Teo went back to the apartment door and knocked once. Cortés opened it with an envelope in his hand, which meant he had been getting it together while Teo waited, which meant it was probably short. Teo took the envelope without counting it. "I'll be back Thursday." He was already moving toward the stairs.

"It's, there might be a little—"

"Thursday," Teo said, and went down.


The corner on Garrison and Bruckner was a block of industrial buildings and one bodega with a faded awning, the specific street-corner configuration the Reyes had been working for eighteen months. When Teo pulled up in the Honda, two of Machete's men were already on the block: Manny, and a soldier Teo knew as Pito, who ran the next corner east. An FDNY ambulance sat at the far end of the block with its lights off. That last part was the tell. An ambulance without lights meant someone had called it as a matter of form, not as crisis. Someone was hurt but moving.

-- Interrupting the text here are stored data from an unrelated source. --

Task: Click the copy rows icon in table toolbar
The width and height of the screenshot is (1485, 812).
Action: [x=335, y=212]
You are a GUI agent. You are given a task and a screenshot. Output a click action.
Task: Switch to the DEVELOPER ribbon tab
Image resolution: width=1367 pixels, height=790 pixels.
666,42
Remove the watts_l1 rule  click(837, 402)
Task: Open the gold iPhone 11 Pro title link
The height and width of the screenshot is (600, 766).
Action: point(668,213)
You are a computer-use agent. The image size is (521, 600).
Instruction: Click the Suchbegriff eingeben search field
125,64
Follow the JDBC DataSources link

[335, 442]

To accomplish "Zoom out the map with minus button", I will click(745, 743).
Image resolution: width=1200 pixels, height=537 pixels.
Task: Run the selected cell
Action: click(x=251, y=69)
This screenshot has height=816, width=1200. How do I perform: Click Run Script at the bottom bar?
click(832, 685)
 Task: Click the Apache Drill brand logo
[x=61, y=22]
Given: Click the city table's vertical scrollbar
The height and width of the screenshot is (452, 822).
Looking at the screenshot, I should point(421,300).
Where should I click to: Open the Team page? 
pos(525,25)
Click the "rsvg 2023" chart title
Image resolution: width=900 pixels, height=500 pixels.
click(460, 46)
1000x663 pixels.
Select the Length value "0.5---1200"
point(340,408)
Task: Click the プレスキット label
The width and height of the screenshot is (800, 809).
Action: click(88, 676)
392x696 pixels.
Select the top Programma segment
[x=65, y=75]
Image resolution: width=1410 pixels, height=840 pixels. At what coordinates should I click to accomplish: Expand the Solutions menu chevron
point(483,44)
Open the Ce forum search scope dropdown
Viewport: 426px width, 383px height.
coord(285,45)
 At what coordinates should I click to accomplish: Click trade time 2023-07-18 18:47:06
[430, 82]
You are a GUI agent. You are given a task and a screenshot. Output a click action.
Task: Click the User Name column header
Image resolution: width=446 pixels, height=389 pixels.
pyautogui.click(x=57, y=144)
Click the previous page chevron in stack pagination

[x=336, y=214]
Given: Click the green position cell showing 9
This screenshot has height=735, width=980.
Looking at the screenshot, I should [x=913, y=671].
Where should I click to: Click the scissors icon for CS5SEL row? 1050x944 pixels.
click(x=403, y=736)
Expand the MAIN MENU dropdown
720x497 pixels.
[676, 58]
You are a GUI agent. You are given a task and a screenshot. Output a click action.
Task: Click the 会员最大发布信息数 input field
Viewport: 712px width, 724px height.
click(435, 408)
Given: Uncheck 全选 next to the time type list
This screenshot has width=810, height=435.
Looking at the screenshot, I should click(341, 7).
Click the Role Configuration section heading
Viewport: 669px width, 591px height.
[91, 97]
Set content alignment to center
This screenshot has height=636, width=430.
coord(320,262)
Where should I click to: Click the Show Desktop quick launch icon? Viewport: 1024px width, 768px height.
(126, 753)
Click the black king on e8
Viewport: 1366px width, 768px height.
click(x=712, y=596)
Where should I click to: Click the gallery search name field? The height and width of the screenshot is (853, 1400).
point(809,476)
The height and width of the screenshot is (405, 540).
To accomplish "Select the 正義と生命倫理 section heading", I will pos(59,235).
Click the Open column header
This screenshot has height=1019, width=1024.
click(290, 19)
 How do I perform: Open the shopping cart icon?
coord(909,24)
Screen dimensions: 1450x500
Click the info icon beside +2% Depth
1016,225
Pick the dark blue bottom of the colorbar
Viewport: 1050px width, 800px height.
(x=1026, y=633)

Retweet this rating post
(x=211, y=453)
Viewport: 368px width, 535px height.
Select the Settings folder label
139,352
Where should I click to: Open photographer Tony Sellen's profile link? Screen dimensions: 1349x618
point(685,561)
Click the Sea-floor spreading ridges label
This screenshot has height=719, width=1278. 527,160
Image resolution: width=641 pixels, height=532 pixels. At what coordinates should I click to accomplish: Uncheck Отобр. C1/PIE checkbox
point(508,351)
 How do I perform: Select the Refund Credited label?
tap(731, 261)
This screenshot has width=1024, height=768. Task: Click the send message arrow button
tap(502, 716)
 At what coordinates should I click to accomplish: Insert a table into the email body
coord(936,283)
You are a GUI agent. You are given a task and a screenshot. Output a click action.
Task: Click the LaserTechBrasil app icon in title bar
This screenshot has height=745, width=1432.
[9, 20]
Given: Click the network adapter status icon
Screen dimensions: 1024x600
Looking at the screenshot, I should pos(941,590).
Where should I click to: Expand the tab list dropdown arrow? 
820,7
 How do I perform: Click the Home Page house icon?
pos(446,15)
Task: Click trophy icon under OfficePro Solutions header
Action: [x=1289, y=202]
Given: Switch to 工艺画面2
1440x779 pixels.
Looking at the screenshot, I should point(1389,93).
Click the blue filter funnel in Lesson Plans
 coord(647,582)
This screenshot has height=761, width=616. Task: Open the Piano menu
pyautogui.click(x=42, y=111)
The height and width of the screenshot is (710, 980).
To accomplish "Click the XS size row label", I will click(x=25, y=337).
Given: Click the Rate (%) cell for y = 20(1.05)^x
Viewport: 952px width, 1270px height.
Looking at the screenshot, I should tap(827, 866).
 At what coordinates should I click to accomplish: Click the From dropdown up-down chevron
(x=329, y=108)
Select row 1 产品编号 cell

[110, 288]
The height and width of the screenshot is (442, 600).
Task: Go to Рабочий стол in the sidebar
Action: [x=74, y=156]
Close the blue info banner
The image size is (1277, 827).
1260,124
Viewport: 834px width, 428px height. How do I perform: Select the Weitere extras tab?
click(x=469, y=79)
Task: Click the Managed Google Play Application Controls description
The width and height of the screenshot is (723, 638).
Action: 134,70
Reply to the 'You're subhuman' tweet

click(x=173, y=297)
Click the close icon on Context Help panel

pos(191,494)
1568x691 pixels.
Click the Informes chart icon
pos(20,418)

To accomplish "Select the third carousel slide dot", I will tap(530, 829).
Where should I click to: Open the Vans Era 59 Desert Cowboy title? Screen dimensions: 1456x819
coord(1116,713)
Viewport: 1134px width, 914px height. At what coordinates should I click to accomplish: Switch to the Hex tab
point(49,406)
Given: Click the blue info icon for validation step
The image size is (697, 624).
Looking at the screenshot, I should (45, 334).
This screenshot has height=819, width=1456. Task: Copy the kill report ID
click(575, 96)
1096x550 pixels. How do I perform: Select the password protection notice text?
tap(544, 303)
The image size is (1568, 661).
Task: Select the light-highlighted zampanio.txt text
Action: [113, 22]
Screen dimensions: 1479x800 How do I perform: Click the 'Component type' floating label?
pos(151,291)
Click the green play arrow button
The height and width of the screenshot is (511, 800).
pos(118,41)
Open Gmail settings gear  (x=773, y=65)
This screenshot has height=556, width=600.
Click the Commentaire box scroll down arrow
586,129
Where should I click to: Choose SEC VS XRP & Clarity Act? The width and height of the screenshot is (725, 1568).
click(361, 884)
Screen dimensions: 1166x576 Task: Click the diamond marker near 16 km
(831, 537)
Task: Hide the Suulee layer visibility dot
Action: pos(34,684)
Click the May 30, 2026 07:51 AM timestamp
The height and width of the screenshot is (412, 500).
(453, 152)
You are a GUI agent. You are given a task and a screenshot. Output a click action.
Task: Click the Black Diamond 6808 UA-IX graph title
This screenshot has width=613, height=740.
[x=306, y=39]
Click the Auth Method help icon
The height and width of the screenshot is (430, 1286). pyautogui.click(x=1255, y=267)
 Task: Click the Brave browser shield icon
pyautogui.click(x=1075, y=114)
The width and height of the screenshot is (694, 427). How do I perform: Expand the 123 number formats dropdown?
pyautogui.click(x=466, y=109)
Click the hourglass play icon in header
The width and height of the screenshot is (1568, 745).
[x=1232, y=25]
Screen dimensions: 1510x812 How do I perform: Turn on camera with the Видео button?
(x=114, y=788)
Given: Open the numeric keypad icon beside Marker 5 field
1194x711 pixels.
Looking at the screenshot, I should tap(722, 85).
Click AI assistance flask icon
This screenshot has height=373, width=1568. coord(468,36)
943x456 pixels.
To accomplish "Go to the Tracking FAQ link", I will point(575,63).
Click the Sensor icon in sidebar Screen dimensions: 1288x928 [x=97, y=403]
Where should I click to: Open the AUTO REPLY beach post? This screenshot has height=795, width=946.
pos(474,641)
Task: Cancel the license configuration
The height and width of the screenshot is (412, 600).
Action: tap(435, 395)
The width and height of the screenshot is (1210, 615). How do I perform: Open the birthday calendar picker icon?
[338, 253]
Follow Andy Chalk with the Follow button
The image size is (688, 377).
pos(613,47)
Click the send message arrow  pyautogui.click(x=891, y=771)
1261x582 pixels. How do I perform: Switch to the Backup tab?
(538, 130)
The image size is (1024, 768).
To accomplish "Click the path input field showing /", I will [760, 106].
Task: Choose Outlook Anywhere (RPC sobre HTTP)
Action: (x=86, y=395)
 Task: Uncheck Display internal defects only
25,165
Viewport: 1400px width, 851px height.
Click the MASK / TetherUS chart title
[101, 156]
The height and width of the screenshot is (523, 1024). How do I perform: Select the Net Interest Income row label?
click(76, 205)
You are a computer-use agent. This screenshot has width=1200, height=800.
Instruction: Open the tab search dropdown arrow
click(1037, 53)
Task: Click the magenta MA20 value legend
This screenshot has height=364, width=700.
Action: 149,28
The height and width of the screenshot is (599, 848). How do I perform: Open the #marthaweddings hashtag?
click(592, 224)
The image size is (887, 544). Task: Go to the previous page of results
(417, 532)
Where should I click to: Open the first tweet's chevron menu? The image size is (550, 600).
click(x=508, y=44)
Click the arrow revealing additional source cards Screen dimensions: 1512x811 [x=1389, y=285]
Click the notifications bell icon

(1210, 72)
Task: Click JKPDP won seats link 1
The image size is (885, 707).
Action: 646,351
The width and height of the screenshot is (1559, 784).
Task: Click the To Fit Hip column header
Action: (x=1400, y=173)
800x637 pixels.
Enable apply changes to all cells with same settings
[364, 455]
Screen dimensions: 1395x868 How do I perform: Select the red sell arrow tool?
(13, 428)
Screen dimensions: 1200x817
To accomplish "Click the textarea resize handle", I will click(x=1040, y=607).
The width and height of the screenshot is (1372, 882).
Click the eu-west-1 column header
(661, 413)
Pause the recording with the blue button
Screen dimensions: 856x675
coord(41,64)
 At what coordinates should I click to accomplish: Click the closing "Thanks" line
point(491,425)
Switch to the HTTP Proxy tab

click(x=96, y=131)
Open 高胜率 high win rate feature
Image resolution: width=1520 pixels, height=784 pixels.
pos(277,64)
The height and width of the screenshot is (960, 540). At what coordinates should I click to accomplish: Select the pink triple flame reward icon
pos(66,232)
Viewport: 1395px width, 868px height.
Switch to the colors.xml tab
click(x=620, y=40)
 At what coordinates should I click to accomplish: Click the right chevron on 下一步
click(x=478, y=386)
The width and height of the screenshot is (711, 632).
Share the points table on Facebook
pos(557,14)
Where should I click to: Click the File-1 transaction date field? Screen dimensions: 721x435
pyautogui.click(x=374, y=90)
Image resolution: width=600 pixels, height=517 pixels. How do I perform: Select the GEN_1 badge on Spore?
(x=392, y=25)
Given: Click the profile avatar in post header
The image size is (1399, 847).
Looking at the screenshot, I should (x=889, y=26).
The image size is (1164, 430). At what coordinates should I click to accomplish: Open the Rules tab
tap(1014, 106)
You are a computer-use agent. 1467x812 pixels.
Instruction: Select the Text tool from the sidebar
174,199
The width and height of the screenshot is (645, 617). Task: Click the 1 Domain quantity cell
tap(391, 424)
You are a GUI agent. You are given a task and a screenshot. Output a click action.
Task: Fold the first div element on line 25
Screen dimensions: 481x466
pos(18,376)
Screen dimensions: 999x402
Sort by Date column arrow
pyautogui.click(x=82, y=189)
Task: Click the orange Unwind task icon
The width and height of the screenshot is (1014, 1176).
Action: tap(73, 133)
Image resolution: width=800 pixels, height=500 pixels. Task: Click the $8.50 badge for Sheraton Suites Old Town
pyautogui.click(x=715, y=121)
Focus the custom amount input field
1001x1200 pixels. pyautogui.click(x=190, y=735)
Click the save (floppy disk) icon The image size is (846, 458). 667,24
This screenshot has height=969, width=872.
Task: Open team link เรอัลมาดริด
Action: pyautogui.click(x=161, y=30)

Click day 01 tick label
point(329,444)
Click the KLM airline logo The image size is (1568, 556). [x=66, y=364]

Teo got out. The cold off the waterfront carried diesel and the salt that came from something other than ocean. The sky was overcast and low and the light was going flat already.

Javi sat on the stoop of the building behind the corner with his right arm across his lap and a strip of gray fabric, someone's shirt, knotted tight around his forearm below the elbow. His sleeve was pushed up. The fabric was dark from the arm inward but not dripping. Teo read it once. The cut was probably not deep, given how Javi was sitting. Color in his face was holding and his expression was steady. He was letting the math run.

Teo nodded at him. Javi nodded back.

Javi lifted the wrapped arm half an inch to mark it. "Glass."

"From the alley or the street?"

"Alley side. Had one on the street as the lookout. I didn't clock him." Javi stopped, ran the sequence again. "Not until the second one was already moving."

"How many?"

"Three. Maybe four. Gone in under two minutes."

Teo filed it and looked at the corner. The bodega's crates of water bottles had been knocked over, two of them split. A plastic chair lay on its side in the street, the laundromat's, he thought, from the color. Broken glass by the drain grate, brown bottle glass, not much of it. The corner was missing its usual activity. The standard presence was absent. A spot that had been operational an hour ago was not now.

Empty corners drew attention by being empty. This was the whole problem.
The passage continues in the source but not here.